- [Your instructions]
Give the data as a numbered list, starting at the line containing "You are a computer-use" and ending at the last line of the data, with both ends included and any blank lines omitted. Leave the pictures out of your answer.

:: Material provided ::

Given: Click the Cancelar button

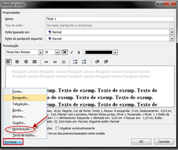Looking at the screenshot, I should pos(164,141).
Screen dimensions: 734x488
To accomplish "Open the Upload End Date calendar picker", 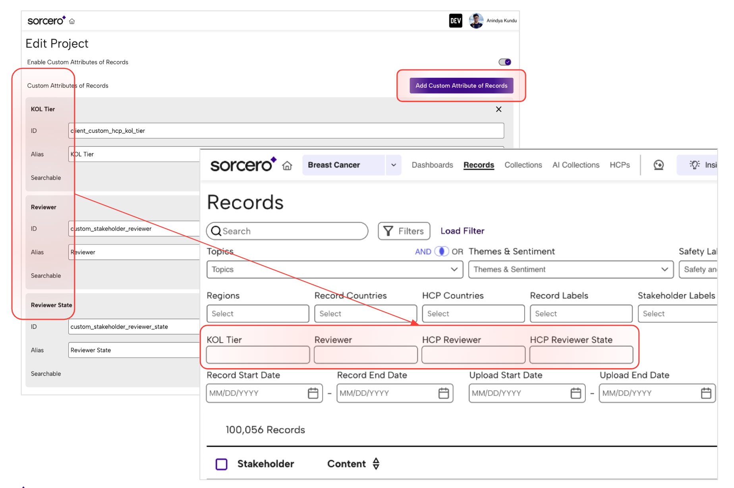I will click(706, 393).
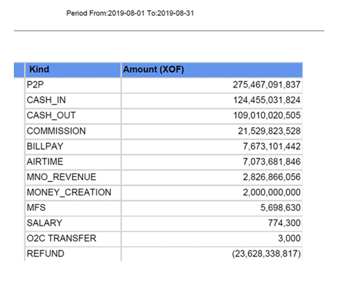
Task: Click the BILLPAY kind cell
Action: (73, 146)
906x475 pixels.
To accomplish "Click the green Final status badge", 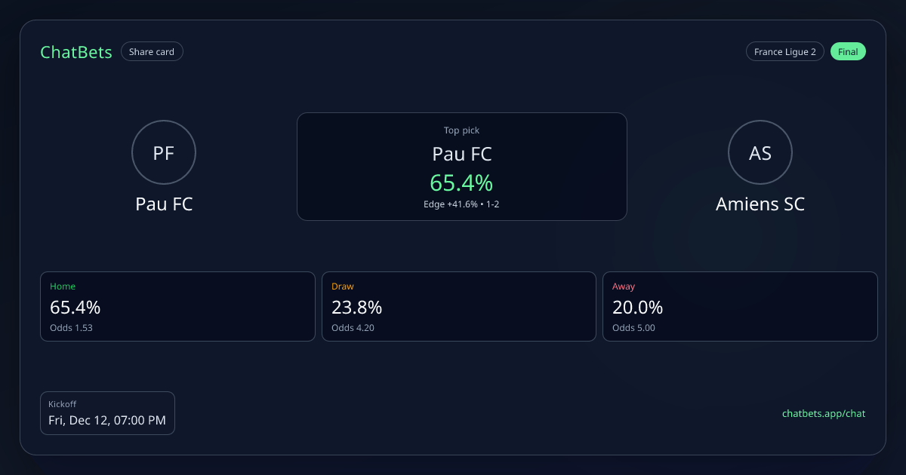I will pos(848,52).
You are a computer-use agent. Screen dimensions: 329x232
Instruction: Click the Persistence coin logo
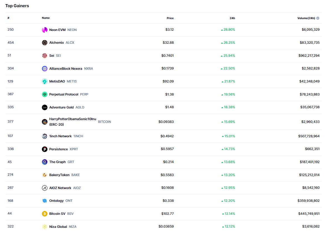45,149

:::

- [Task response]
1. You are a computer-use agent. Screen dimensions: 329x232
2. Instruction: Click the Persistence coin logo
3. 45,149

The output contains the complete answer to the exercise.